> _Exercise instructions_:
From the material below, reproduce exactly the stretch of lines that begins with the line holding "You are a computer-use agent." and ends with the line holding "Task: Select the 转换为智能对象 history state", skipping the pictures.

> _Source records_:

------------------------

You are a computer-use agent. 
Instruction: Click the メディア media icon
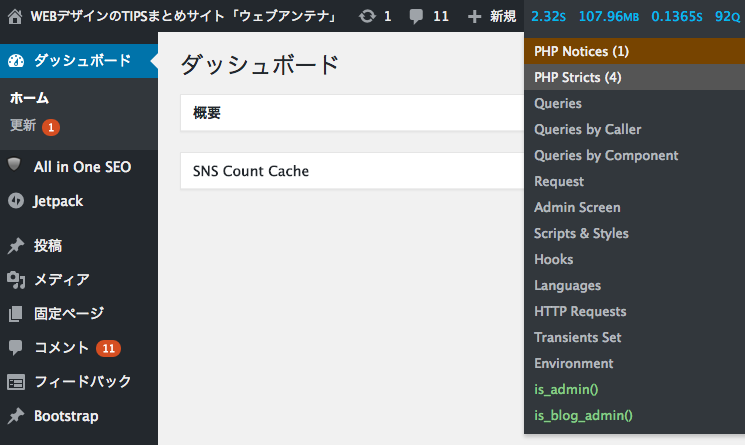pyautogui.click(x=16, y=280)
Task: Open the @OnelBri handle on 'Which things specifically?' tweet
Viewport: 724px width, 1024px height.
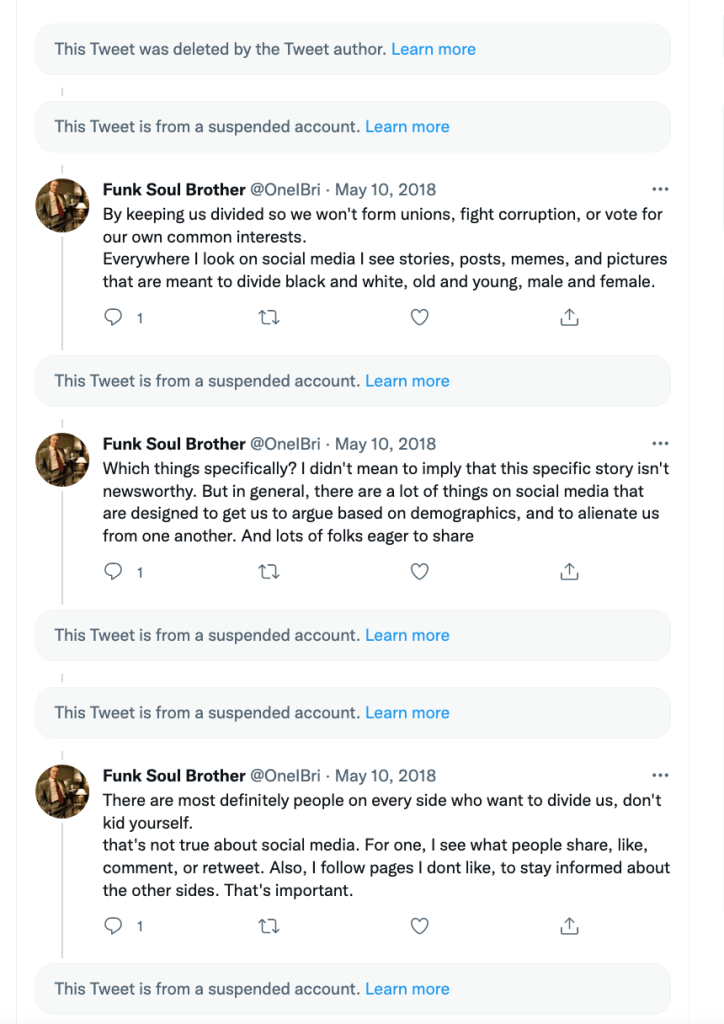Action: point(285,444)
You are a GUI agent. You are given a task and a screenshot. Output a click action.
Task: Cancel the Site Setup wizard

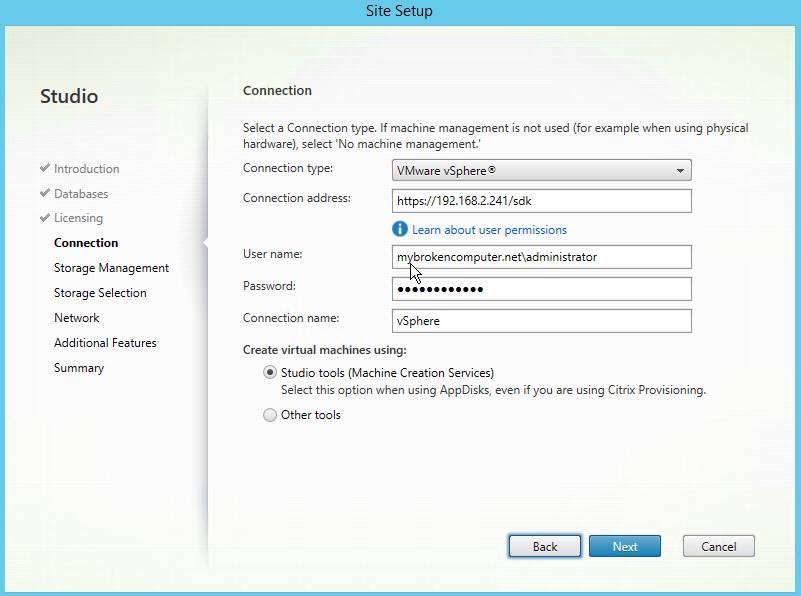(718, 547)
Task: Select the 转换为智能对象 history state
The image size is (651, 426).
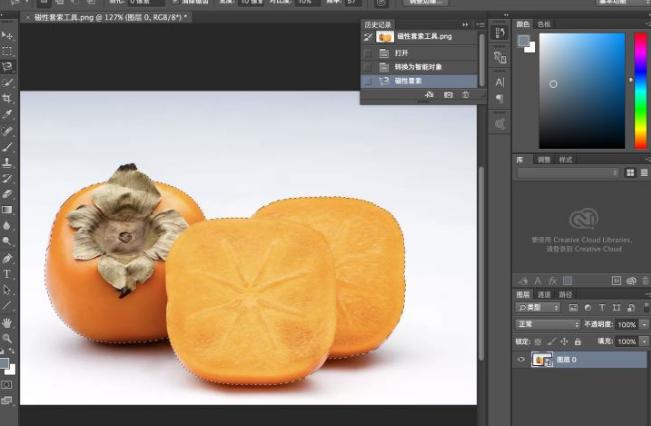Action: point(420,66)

------------------------

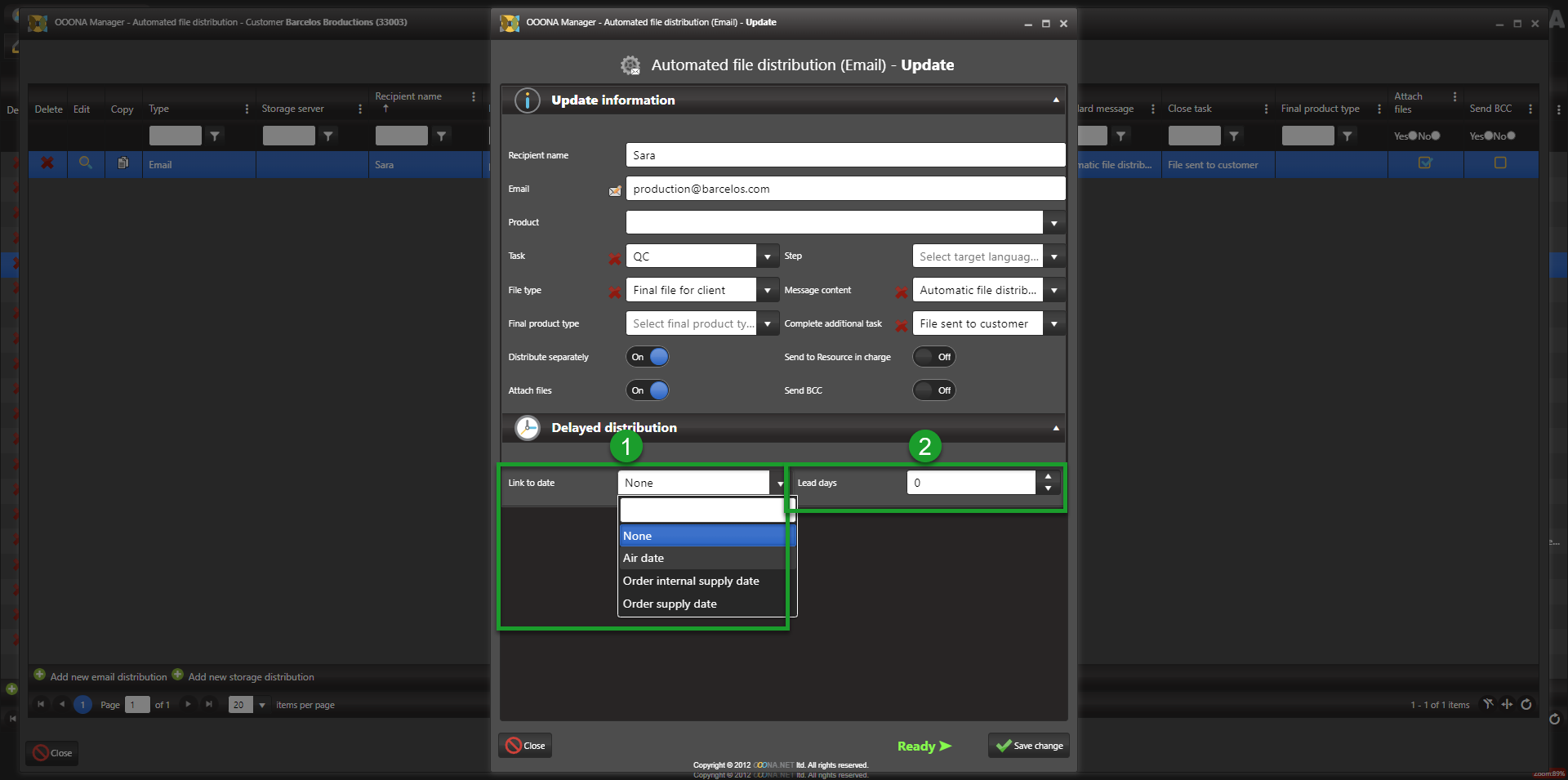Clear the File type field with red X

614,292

------------------------

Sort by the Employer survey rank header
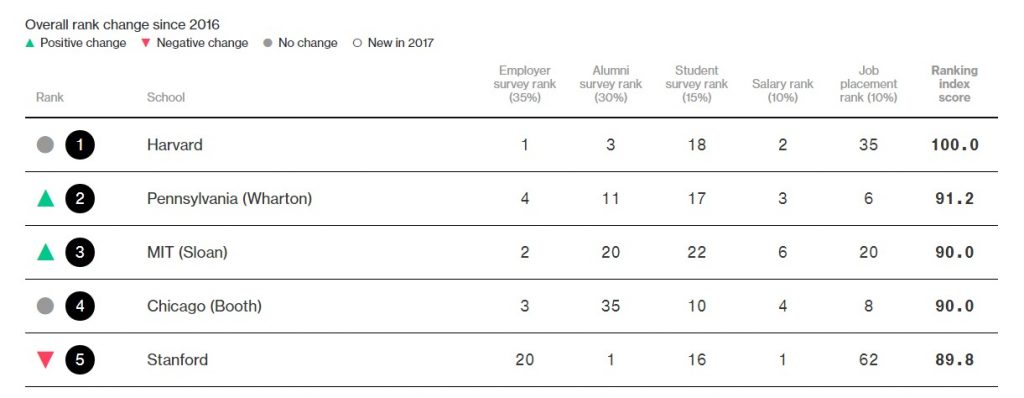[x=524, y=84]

------------------------

> _Result_:
You are a computer-use agent. 
Instruction: Click the メディア media icon
pyautogui.click(x=16, y=280)
Task: Open the @OnelBri handle on 'Which things specifically?' tweet
Viewport: 724px width, 1024px height.
Action: point(285,444)
You are a GUI agent. You are given a task and a screenshot. Output a click action.
Task: Cancel the Site Setup wizard

(718, 547)
Task: Select the 转换为智能对象 history state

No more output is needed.